START Document text

The clothes have no emperor: sculpting the homiletical point

Author
Jeffrey Scott Jacobson
Abstract
This thesis explores the benefits of determining one point for the sermon prior to engaging the sermon preparation process. This was evaluated through four sermon projects, which led to specific observations regarding the nature of the sermonic point itself, which is discussed in terms of its quantity, quality, and acquisition. The thesis includes methods of obtaining the point suggested from the sermon projects and the contributions of those who have articulated their process in book form or interviews. The determining factor of success for this thesis was the increased level of author's own joy in the process of preparing sermons.

Preaching in fallow time: nurturing deep-rooted growth through word and sacrament

Author
Sallie Meredith Watson
Abstract
The author researched the effect of transitions upon a particular congregation, and how preaching on the sacraments of baptism and the Lord's Supper help the congregation navigate those transitions. In each is an element of uncontrollable mystery: one's vulnerability at font and table, one's lack of control in transitional moments, and one's chutzpah in preaching God's Word. She concluded that, in times of transition, the preacher should focus on the goodness of God and the mysteries of God, rather than trying to force a premature resolution. The liminal nature of the sacraments is a complement to preaching in a liminal time.

All are welcome: preaching and the development of church identity in a small town

Author
Robert LaRochelle
Abstract
An understanding of identity is important in the life of a local congregation. The decisions that a church makes are rooted in this identity. Any exploration of church identity begins with an examination of how people understand the nature and mission of the local church. This thesis will explore how the act of preaching plays a vital role in the development of a church's identity, both individually and collectively. Based on the recent experience of my congregation and drawing from homiletic theory and other appropriate resources, the thesis will demonstrate how this congregation's identity as a welcoming community developed through preaching attentive to the local context and intentionally relational, dialogical, free of coercion and consistent with other pastoral initiatives in which preacher and congregation are engaged.

END Document text
START Exercise data

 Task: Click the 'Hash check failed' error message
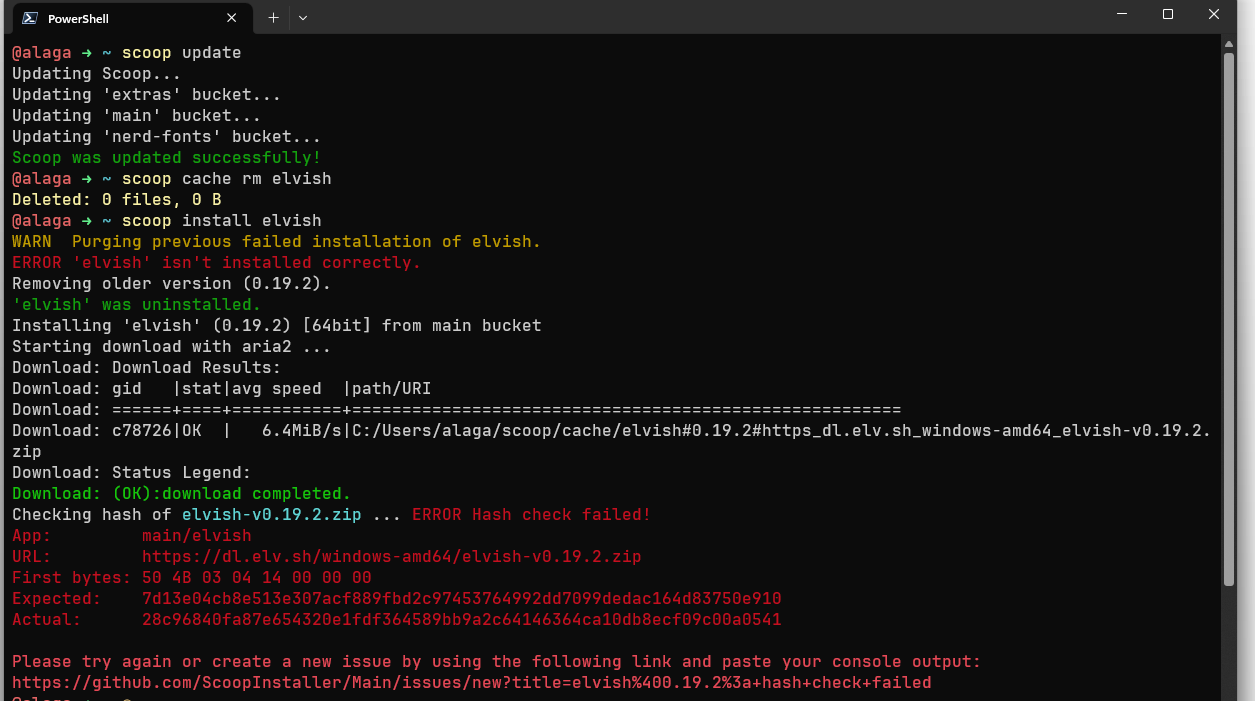pyautogui.click(x=529, y=514)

END Exercise data

Set of tasks:
• 1. Answer each question from the thesis abstracts.
(a) How many sermon projects were used to evaluate determining one point for the sermon?
(b) Which two sacraments are named in the abstract by Sallie Meredith Watson?
(c) According to the abstract by Robert LaRochelle, the congregation's identity developed as what kind of community?
• 2. Reproduce the thesis abstracts from "The clothes have" up to and including "of preparing sermons.", word for word.

Answers for the tasks:
• 1.
(a) Four.
(b) Baptism and the Lord's Supper.
(c) A welcoming community.

• 2.
The clothes have no emperor: sculpting the homiletical point

Author
Jeffrey Scott Jacobson
Abstract
This thesis explores the benefits of determining one point for the sermon prior to engaging the sermon preparation process. This was evaluated through four sermon projects, which led to specific observations regarding the nature of the sermonic point itself, which is discussed in terms of its quantity, quality, and acquisition. The thesis includes methods of obtaining the point suggested from the sermon projects and the contributions of those who have articulated their process in book form or interviews. The determining factor of success for this thesis was the increased level of author's own joy in the process of preparing sermons.